Task to complete - Identify every line below that contains the word "field" and copy each one. Case counts.

Item coordinate data:
——
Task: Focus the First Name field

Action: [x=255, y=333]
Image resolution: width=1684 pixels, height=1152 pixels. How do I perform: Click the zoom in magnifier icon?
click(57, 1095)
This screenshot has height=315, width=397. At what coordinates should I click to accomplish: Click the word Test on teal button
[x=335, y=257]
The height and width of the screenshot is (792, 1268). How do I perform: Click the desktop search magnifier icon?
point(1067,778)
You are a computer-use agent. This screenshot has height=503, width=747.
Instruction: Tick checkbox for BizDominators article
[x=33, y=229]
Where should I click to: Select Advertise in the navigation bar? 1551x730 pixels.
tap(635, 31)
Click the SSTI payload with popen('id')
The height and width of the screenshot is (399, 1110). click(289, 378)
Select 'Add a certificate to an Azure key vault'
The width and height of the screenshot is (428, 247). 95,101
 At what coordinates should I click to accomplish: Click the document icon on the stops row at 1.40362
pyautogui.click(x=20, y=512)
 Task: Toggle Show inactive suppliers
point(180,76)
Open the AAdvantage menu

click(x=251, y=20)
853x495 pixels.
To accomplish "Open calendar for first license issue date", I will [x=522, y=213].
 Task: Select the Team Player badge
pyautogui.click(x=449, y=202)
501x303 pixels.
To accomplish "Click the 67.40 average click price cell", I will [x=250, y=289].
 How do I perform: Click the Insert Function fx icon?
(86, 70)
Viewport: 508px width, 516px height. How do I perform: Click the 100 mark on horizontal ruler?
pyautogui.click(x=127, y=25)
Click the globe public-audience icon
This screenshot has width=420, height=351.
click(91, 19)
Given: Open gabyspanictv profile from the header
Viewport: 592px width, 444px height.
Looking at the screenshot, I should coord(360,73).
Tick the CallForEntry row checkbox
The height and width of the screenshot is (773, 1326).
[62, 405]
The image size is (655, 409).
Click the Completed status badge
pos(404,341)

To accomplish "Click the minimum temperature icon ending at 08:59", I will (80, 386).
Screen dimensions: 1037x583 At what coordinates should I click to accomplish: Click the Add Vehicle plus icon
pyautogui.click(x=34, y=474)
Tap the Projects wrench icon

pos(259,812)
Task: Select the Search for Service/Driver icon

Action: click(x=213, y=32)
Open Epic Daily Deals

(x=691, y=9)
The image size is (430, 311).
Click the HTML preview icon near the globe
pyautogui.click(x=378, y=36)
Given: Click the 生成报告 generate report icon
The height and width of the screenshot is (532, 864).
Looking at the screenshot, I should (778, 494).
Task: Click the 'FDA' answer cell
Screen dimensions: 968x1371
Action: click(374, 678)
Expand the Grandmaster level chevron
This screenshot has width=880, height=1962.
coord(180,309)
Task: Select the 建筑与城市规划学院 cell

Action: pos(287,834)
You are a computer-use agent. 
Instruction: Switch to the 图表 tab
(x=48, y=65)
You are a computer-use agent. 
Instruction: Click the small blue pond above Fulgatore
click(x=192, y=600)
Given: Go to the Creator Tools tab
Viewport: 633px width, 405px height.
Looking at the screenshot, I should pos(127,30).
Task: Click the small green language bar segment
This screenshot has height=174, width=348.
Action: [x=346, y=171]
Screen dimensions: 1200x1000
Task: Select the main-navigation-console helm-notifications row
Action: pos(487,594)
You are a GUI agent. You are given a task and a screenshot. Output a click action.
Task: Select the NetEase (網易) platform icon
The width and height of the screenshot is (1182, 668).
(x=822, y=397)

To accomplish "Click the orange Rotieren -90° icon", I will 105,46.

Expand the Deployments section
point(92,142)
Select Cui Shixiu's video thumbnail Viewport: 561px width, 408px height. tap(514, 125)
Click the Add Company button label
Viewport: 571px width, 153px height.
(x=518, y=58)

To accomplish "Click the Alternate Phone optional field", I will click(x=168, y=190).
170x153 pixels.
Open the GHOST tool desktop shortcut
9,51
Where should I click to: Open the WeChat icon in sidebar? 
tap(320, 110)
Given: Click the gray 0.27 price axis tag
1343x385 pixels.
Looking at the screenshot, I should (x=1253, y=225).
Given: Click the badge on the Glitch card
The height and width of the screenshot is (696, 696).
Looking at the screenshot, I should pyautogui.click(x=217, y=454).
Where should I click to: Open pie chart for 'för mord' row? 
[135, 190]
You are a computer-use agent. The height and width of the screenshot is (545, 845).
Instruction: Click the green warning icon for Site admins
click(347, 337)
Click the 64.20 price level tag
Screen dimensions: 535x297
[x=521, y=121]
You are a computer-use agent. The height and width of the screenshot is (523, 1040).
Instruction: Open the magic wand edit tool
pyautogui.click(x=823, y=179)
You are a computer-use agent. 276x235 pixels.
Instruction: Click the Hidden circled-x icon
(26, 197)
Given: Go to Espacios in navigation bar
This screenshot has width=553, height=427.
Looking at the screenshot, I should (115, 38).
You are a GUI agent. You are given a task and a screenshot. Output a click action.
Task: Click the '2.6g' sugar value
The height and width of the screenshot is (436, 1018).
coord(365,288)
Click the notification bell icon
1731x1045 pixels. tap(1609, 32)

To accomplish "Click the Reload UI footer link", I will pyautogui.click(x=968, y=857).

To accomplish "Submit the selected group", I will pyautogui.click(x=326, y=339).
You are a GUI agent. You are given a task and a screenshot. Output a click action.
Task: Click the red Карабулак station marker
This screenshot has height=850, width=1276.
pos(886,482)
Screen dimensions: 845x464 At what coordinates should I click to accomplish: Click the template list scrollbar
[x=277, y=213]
——
Task solution -
Task: Focus the First Name field
To accomplish "Click the Alternate Phone optional field", I will click(x=168, y=190).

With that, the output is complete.